The other morning, while attending to the busy-ness of emails, I received an email from a trusted colleague. Checking in, as she often does, she asked at the end of the email, “When are we going to be able to call you the Rev. Dr. J. Cody Nielsen?” And all of sudden I remembered not only that pesky dissertation, but also the duality of the work I am in.
I am an ordained United Methodist clergy, agnostic to an extent, and deeply tied to higher education, even pursuing my Ph.D. in it right now. As a Ph.D. candidate, the last 4 years have exposed me to student development theories, outcome-based methodologies, and extensive understanding of research. And this education has exposed me to a reality: because of my background in religious organizations while also working in higher education, I seem to live on two sides of a proverbial aisle.
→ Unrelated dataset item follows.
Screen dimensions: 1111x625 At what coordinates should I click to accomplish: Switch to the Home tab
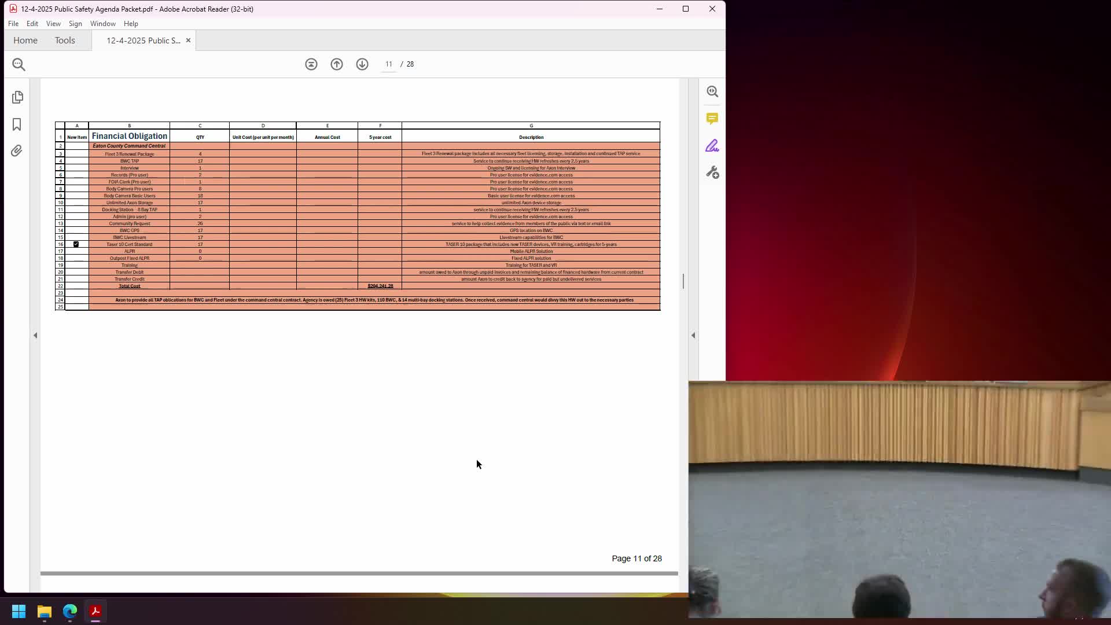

In his book A Hidden Wholeness: The Journey Toward an Undivided Life, Parker Palmer discusses the need for us to bring our lives and vocations into a union with one another. He explores how we often live disassociated lives that prevent us from being our true selves anywhere. I frequently reflect on that struggle as a higher education professional who was trained as a religious leader. In many ways, it feels as if I am supposed to create two parallel but non-intersecting careers. My experience in leadership of two religious based non-profits does not mean much to campus administrators. My experience in higher education, the importance of student outcome based perspectives and the need to be engaged in the larger co-curricular structure of the university, has at times been met by resistance by religious based professionals.
Many of us are often are made to feel as though we should live in multiple worlds. Your work and your home life are separate, your way of being in the world as a father who is nurturing and caring is different than your corporate CEO side who is managerial and decisive. There are certainly many roles we each are meant to play. But when does it become too much? Why is our answer to how to be in the world often based less on our inner truths than on the context we are in? Can we ever be our true selves, or we at risk that we will lose sight of our true self in the midst of our compartmentalization and fragmentation?
We need to grow beyond this inner and outer fragmentation. We must no longer be only tied to the outward facing ways in which others tell us to be, but rather to call forth within ourselves the very essence of our being in public. Those values we hold in tension might just be the key to authentic learning from one another and a way toward greater wholeness in the world. In approaching this challenge within myself, I may come to offer something greater into the world around me and stop living this divided life.
Maybe this story is just about me. But maybe, somewhere in here, you will ask yourself how you have been living a divided life and how you might bring yourself into a more whole identity and share yourself with all those around you. It is not only you that will benefit, but the communities and organizations around you as well.